Runx2 and bone morphogenic protein 2 regulate the expression of an alternative lef1 transcript during osteoblast maturation

Luke H. Hoeppner, Frank Secreto, Eric D. Jensen, Xiaodong Li, Rachel A. Kahler, Jennifer J. Westendorf

Research output: Contribution to journalArticlepeer-review

28 Scopus citations

Abstract

Lymphoid Enhancer Binding Factor (Lef) 1 is a transcriptional effector of the Wnt/Lrp5/β-catenin signaling cascade, which regulates osteoblast differentiation, bone density, and skeletal strength.
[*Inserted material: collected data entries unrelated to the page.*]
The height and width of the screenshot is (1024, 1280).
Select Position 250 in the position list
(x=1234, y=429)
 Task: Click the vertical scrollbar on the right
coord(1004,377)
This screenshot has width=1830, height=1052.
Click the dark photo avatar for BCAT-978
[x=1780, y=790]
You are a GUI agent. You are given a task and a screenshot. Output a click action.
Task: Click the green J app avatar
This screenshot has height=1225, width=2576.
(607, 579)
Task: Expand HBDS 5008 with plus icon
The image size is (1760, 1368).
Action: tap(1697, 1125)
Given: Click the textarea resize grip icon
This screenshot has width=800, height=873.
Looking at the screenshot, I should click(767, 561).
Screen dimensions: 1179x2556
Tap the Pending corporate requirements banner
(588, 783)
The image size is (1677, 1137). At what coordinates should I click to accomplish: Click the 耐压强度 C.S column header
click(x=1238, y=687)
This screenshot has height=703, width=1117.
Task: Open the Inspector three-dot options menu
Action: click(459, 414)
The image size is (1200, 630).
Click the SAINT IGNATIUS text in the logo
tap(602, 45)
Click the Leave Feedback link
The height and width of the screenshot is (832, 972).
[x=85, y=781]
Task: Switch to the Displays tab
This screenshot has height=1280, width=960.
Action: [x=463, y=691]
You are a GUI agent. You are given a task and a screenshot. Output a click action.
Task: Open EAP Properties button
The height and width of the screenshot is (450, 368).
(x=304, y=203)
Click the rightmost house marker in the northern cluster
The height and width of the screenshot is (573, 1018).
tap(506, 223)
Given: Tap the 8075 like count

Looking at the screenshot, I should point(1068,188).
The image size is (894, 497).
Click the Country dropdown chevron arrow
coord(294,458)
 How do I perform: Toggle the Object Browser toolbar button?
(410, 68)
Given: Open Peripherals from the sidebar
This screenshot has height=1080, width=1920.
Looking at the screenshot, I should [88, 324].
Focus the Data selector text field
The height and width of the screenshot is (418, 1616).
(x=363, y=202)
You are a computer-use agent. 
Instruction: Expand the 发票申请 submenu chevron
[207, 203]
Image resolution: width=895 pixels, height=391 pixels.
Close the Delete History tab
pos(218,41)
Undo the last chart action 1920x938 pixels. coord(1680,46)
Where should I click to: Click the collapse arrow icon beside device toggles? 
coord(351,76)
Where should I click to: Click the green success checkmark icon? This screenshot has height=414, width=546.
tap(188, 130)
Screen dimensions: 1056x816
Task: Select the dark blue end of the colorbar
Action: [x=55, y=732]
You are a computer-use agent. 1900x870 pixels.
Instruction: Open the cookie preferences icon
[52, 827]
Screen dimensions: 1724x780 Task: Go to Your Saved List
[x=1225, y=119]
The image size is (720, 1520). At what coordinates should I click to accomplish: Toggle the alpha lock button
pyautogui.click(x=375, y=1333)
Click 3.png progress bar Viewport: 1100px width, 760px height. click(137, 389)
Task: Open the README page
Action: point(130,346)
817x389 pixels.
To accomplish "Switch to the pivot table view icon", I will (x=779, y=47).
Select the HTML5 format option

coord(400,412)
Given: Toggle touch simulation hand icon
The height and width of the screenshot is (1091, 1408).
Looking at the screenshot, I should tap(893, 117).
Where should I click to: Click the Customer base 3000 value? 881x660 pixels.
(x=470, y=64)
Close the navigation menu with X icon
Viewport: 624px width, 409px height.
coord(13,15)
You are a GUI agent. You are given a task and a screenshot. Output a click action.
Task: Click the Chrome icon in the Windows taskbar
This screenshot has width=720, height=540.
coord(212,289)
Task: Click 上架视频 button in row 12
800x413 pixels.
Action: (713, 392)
In this study, we describe the expression and function of an alternative Lef1 isoform in osseous cells. Lef1ΔN is a naturally occurring isoform driven by a promoter (p2) within the intron between exons 3 and 4 of Lef1. Lef1ΔN is induced during late osteoblast differentiation. This is converse to the expression pattern of the full-length Lef1 protein, which as we previously showed, decreases during differentiation. Agonists of osteoblast maturation differentially affected Lef1ΔN expression. BMP2 stimulated Lef1ΔN expression, whereas Wnt3a blocked basal and BMP2-induced expression of Lef1ΔN transcripts during osteoblast differentiation. We determined that the Lef1ΔN p2 promoter is active in osteoblasts and Runx2 regulates its activity. Stable overexpression of Lef1ΔN in differentiating osteoblasts induced the expression of osteoblast differentiation genes, osteocalcin and type 1 collagen. Taken together, our results suggest Lef1ΔN is a crucial regulator of terminal differentiation in osseous cells.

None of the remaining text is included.